At issue is how to interpret a floor on capital requirements designed to prevent banks underestimating balance sheet risk. Under Basel transition rules that apply until 2018, banks are free to use an internal ratings model as long as they don’t breach a given threshold.

‘Wrong’ Approach

Yet countries have employed different methods for arriving at that threshold. According to the draft EBA reporting requirement, the floor should be interpreted as a lower limit on risk-weighted assets, giving lenders less leeway to calculate their own loss probabilities. That contradicts rules given to European banks under the Capital Requirements Regulation, according to Johan Hansing, chief economist at the Swedish Bankers’ Association.

Michael Friis, head of prudential regulation at the Danish Bankers Association in Copenhagen, said he has “discussed the issue with colleagues in the banking associations in Norway, Finland and Sweden and the European Banking Association, and we agree that the EBA approach is wrong.”

Under the EBA’s draft, the threshold is set at 80 percent of risk-weighted assets while under CRR, the floor is set at 80 percent of own funds, according to the banking groups. Applying the two approaches to a sampling of banks resulted in a “staggering” difference in capital requirements, Enria said in a Sept. 26 speech.

In Norway, the former government said it will accept the EBA’s interpretation, while the new Conservative-led coalition that took office this month has signaled it will ease national bank regulation.

Single Supervisor

As Europe struggles to deliver one bank rulebook to match its goal of creating a single supervisor, compromises made along the way are returning to haunt regulators. In November, the EBA advisedMichel Barnier, the European Union’s financial services chief, to adopt “neutral” wording on methodologies in the new capital regulations approved by the European Parliament this year. The EBA finalized its work in July. It declined to comment further beyond referring to its November remarks to Barnier.
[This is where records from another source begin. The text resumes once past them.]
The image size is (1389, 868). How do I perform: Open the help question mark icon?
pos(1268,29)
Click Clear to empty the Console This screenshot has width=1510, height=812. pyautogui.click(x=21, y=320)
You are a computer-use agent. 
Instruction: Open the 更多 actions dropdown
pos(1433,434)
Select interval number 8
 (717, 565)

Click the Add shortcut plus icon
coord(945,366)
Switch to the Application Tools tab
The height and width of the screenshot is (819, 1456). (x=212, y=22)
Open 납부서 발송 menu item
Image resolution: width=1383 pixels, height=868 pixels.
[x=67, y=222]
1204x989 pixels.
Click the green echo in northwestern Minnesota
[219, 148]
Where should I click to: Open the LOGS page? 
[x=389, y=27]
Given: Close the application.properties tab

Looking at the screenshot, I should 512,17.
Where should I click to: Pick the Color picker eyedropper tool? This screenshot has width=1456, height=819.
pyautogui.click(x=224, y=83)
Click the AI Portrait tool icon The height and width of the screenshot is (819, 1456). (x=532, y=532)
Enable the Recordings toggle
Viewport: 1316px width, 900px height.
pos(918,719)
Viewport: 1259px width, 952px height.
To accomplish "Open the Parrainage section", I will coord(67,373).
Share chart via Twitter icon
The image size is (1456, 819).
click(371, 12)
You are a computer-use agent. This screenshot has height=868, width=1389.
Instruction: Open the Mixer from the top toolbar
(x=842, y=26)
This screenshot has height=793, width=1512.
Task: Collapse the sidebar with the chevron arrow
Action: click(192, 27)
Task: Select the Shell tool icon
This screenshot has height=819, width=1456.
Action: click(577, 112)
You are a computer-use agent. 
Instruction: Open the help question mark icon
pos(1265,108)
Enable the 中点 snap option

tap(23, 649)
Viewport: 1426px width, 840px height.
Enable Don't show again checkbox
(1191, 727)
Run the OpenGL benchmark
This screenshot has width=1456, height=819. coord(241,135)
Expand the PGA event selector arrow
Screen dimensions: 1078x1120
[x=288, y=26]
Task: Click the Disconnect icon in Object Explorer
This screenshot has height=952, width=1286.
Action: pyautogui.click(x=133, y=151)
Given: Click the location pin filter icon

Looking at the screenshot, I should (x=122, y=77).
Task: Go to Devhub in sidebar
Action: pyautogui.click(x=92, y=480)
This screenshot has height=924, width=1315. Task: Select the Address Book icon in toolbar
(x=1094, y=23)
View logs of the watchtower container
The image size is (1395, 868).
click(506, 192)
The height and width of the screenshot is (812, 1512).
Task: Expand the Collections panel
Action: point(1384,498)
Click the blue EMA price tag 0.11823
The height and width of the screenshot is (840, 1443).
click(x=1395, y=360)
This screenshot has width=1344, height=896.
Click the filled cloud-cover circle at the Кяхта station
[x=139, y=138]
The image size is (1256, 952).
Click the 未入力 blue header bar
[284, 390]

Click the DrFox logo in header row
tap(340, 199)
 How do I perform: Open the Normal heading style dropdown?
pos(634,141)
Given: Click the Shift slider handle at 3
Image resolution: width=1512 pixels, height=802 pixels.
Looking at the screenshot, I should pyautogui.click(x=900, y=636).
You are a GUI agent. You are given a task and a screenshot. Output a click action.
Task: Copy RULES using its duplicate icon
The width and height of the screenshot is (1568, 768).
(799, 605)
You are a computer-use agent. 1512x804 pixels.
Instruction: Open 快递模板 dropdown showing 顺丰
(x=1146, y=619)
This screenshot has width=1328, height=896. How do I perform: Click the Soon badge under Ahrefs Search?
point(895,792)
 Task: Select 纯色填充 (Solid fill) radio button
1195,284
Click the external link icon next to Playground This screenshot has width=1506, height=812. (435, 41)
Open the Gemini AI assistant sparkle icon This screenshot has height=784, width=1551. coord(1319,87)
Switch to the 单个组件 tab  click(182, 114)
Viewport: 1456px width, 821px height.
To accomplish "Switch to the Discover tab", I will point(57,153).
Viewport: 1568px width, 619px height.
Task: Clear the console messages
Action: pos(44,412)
European regulators first sought to impose a floor on capital levels in 2007, after Basel II rules gave banks more freedom to assign risk weights to their assets. Five years later, the EBA said it found “serious discrepancies” in national interpretations of the floor with “deeply unsettling” results.

Svenska Handelsbanken AB (SHBA), Swedbank AB (SWEDA), SEB AB, Nordea and Danske have Tier 1 capital ratios relative to their risk-weighted assets that are among the world’s highest. Handelsbanken is the best-capitalized major bank in the EU.

Bigger Dividends

“If people think Handelsbanken is a sound bank and you have a measure that suggests otherwise, you might want to take another look at that measure,” said Jesper Berg, senior vice president and head of regulatory affairs at Nykredit A/S.

Most Scandinavian lenders already exceed national capital requirements, which are stricter than Basel III rules. That’s led them to promise shareholders bigger payouts.

Ulf Riese, chief financial officer at Handelsbanken, said in July the Stockholm-based bank was considering buying back shares and paying an extraordinary dividend once regulatory demands become clear. Nordea CEO Clausen also has signaled the bank has enough excess cash to pay shareholders more.

The extra buffer requirement the EBA is placing on banks would threaten Scandinavian lenders’ plans.

“The EBA should not be allowed to decide on reporting standards that are in conflict with CRR,” Hansing at the Swedish Bankers’ Association said.

Salminen at Finland’s bankers group says the industry “had expected that once the CRR test was finalized, the EBA reporting would reflect that. Banks are now confused because the EBA reporting standard takes a different interpretation than the CRR text.” The discrepancy “is a major problem for Nordic banks,” she said.